§ SOURCE RECORDS
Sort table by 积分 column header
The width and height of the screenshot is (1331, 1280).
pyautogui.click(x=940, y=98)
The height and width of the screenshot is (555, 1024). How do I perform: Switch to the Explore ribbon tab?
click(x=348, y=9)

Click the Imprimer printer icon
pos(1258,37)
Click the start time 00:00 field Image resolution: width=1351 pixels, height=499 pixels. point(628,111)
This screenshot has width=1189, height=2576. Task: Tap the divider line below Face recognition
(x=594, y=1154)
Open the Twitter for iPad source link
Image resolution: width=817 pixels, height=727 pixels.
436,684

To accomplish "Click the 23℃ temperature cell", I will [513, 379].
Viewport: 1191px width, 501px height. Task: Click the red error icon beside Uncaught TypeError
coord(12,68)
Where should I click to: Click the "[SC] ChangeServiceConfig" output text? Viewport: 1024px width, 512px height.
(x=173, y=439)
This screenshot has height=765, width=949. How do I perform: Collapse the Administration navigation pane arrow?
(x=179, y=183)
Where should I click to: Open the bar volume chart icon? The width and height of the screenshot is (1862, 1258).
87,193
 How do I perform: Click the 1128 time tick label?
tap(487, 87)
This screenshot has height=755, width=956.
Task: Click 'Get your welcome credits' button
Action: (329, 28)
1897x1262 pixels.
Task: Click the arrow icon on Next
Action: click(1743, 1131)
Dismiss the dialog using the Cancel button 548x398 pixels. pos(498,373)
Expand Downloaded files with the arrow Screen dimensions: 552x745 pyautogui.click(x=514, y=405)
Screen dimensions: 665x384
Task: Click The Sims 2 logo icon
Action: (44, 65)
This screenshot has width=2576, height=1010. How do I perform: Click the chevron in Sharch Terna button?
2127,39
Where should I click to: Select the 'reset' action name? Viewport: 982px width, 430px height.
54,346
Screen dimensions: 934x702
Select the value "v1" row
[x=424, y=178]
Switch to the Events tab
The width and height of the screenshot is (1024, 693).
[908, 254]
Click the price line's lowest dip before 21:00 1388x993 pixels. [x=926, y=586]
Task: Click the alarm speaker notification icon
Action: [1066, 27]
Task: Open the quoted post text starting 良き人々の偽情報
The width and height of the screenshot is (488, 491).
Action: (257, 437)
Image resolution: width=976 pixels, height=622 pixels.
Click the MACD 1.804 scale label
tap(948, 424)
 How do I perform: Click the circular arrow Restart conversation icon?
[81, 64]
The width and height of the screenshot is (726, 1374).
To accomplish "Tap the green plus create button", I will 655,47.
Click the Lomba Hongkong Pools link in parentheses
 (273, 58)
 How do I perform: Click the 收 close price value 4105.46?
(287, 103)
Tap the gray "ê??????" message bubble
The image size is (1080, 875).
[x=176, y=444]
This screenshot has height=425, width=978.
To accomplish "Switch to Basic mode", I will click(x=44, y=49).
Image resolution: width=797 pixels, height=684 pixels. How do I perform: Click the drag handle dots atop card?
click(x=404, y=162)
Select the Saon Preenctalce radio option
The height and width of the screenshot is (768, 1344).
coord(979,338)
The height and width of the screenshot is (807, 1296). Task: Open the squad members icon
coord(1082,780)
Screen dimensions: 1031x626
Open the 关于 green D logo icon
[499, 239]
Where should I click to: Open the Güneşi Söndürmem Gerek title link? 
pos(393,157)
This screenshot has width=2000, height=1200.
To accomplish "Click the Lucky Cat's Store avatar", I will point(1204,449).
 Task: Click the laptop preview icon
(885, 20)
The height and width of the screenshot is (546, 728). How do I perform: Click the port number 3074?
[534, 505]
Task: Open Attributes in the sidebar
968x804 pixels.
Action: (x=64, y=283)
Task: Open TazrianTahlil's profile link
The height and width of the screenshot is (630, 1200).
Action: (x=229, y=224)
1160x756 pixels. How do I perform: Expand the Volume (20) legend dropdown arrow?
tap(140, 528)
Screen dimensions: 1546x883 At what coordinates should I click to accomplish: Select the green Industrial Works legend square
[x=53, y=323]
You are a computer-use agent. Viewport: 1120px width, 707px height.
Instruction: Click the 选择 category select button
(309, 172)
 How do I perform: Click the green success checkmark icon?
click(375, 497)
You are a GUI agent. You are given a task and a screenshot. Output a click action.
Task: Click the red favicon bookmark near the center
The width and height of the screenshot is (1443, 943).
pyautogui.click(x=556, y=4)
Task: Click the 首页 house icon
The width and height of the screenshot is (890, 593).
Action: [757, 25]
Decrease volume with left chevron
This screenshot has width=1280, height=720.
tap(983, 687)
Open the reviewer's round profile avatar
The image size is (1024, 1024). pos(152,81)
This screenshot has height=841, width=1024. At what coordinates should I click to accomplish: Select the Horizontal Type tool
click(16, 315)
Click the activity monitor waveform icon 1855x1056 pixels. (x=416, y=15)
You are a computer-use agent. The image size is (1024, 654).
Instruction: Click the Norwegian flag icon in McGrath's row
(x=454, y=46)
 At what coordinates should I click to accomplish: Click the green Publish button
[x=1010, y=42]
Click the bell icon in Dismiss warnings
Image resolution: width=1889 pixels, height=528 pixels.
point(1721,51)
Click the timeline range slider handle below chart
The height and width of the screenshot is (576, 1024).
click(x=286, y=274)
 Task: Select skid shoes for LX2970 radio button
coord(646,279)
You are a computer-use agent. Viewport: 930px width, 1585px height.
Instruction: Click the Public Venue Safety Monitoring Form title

§ ASSIGNMENT
Copy out each line of the listing that holds the word "computer".

§ OUTPUT FOR THIS EXERCISE
You are a computer-use agent. Viewport: 1120px width, 707px height.
You are a computer-use agent. The image size is (1024, 654).
You are a computer-use agent. Viewport: 930px width, 1585px height.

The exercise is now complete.